Toch ben ook ik misschien de mist ingegaan. De betreffende foto valt onder een speciale afspraak van Wikimedia, waarbij gebruik onder bepaalde voorwaarden kosteloos is toegestaan. Maar volgens de website van het archief dat de eigendomsrechten heeft, moet er wel voor worden betaald. Daarom heb ik het archief nu maar gemaild. Het betreft nota bene een afbeelding die pontificaal op de voorkaft van mijn boek prijkt.

Je zou denken dat dit meevalt. Een boek is nog geen internet, waar het soms helemaal uit de hand loopt. Maar dat is dan buiten ‘de anderen’ gerekend.

‘De anderen’, dat zijn mensen die zomaar, klakkeloos, zonder wat te vragen of te overleggen alles van je website halen wat hen belieft. En niet alleen van mijn website. Ook foto’s van persfotograven uit digitale krantenartikelen over mijn project worden achteloos gekopieerd en gebruikt.

Deze week kon ik ternauwernood voorkomen dat iemand aan de haal ging met die foto van Wikimedia. Idem dito met een foto van een persfotograaf van een regionale krant. Dit, terwijl ik juist weer met een journalist van diezelfde krant een interview heb gehad.
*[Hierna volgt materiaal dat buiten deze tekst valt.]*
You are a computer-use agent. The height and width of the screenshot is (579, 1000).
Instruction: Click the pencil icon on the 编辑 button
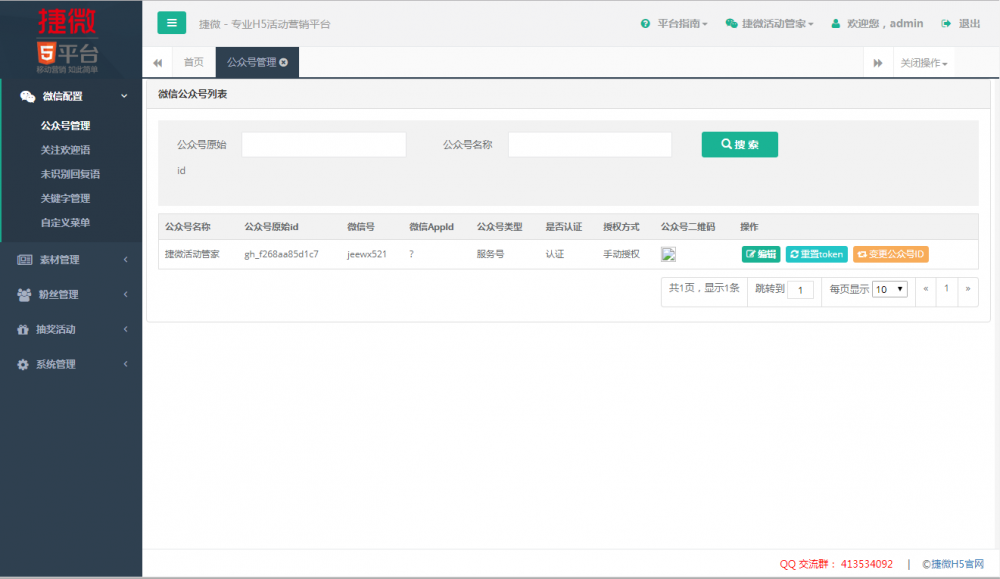pyautogui.click(x=750, y=254)
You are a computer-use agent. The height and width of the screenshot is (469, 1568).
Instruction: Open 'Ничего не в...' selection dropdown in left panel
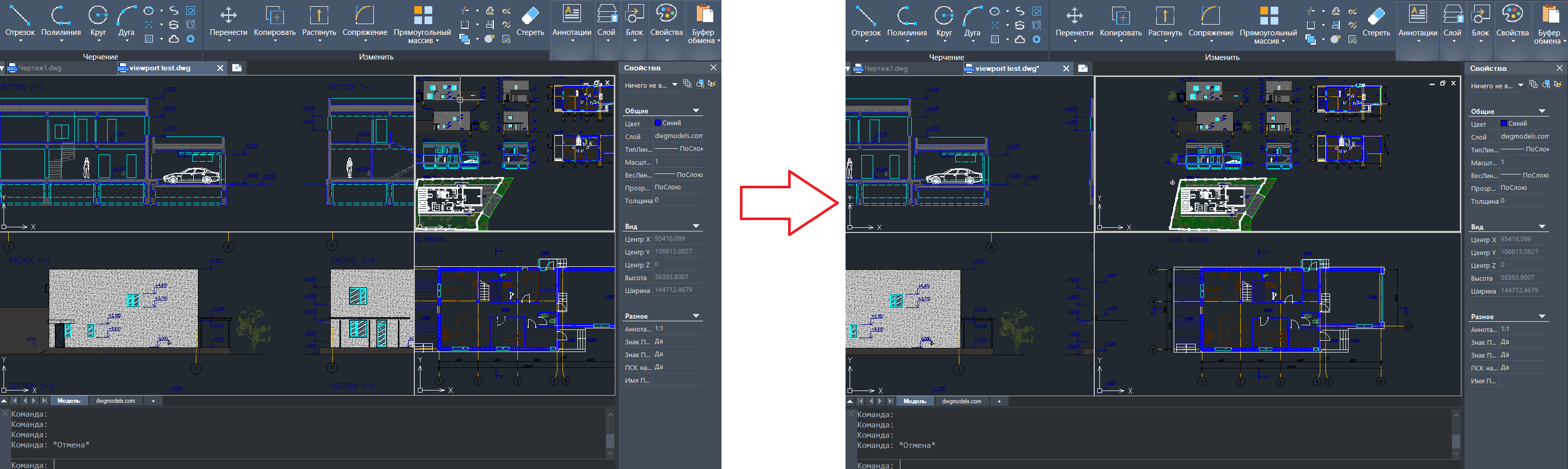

De onrechtmatig overgenomen persfoto stond al op een flyer over mijn volgende lezing en de organisator was not amused toen ik hem terugfloot. En dan is er nog een militaire kaart, waarvoor ik speciaal in Canada toestemming heb gevraagd. Ben benieuwd hoe vaak die al is gedownload en geplakt.

Misschien hebben die claimbureaus toch nog niet genoeg gedaan.

Naschrift: Bij navraag bleek alles toch in orde te zijn.